» **TASK INSTRUCTIONS**: Copy, from the listing, every line in which the string "account" is present.

**********

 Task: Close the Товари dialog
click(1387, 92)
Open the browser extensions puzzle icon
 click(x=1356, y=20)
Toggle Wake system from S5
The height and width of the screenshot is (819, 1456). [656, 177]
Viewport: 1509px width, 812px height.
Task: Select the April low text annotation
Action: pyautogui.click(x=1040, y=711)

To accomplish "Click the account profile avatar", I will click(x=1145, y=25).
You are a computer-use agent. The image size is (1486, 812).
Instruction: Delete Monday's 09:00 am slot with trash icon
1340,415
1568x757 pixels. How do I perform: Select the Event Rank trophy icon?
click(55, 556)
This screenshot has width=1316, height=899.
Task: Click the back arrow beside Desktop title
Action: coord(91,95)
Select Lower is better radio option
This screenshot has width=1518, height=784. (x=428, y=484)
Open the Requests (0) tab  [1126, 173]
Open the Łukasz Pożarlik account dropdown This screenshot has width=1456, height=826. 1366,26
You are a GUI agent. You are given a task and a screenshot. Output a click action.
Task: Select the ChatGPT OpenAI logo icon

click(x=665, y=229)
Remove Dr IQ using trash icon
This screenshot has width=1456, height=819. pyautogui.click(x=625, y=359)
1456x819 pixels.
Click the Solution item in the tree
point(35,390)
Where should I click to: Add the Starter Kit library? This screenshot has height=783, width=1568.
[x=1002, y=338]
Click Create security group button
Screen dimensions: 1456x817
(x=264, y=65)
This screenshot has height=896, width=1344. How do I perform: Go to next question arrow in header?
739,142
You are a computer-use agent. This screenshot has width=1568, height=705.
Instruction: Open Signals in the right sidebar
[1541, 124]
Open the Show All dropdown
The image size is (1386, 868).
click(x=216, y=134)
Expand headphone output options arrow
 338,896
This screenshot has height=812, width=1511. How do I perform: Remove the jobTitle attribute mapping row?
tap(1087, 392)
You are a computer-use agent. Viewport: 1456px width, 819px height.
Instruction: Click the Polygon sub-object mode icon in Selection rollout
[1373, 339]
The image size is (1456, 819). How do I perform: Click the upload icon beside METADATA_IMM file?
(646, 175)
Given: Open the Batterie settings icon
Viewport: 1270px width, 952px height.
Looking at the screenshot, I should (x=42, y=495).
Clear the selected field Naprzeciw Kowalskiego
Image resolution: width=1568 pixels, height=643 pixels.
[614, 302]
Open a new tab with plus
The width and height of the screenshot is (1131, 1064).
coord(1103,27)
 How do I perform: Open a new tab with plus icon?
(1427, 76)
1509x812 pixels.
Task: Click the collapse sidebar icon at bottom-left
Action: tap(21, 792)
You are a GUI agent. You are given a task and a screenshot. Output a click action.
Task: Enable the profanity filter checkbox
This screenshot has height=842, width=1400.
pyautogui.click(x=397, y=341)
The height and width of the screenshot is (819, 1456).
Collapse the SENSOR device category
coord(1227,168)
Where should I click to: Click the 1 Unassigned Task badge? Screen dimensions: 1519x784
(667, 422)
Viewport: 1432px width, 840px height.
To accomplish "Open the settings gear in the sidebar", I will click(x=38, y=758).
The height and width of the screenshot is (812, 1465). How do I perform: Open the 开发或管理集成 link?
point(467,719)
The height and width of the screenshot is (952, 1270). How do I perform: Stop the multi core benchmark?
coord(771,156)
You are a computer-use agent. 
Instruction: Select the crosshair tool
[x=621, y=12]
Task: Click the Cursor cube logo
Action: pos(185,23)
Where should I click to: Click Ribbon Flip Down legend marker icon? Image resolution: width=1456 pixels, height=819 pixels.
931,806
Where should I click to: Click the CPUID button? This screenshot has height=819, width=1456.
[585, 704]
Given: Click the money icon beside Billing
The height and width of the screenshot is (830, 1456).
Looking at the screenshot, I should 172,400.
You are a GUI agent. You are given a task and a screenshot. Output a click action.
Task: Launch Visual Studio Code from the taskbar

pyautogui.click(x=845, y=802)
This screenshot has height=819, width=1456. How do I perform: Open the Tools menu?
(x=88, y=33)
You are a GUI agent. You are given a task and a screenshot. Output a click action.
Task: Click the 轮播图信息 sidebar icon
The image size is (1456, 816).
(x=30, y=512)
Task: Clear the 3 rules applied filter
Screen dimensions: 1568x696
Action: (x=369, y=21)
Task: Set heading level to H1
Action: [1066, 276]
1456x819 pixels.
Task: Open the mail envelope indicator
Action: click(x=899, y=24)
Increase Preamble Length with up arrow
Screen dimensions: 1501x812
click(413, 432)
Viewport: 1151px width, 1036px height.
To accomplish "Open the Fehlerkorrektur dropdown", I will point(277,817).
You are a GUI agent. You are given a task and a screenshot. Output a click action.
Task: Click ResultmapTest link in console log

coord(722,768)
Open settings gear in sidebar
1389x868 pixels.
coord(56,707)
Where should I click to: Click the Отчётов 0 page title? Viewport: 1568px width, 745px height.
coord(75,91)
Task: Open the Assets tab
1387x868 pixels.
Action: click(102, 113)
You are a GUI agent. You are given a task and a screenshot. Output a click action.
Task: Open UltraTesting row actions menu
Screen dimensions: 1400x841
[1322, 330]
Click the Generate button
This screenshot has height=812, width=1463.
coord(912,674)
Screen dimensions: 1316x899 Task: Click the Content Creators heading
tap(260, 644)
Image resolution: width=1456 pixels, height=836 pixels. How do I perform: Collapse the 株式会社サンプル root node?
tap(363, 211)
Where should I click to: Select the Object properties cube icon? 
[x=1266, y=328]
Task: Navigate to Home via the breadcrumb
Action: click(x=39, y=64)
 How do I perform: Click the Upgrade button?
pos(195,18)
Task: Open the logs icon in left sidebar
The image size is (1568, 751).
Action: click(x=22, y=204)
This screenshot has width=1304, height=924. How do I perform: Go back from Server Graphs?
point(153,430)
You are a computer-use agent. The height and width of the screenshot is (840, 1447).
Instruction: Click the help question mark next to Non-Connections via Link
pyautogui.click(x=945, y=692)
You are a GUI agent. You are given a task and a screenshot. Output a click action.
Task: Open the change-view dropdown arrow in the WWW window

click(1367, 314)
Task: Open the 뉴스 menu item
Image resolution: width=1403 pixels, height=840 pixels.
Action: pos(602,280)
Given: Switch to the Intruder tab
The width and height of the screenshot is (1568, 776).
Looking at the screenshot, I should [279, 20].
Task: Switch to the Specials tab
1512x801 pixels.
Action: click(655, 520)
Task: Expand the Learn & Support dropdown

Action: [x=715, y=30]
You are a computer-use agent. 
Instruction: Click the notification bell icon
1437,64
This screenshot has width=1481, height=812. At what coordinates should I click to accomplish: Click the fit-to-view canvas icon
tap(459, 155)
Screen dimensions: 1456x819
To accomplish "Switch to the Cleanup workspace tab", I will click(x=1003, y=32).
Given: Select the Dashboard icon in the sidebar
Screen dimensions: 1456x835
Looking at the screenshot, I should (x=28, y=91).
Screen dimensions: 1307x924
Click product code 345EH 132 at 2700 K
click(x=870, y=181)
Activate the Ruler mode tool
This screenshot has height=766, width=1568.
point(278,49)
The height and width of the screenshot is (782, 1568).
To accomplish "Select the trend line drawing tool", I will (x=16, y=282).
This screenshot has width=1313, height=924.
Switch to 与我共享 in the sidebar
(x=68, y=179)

**********

» **PROBLEM SOLUTION**:
To accomplish "Click the account profile avatar", I will click(x=1145, y=25).
Open the Łukasz Pożarlik account dropdown This screenshot has width=1456, height=826. 1366,26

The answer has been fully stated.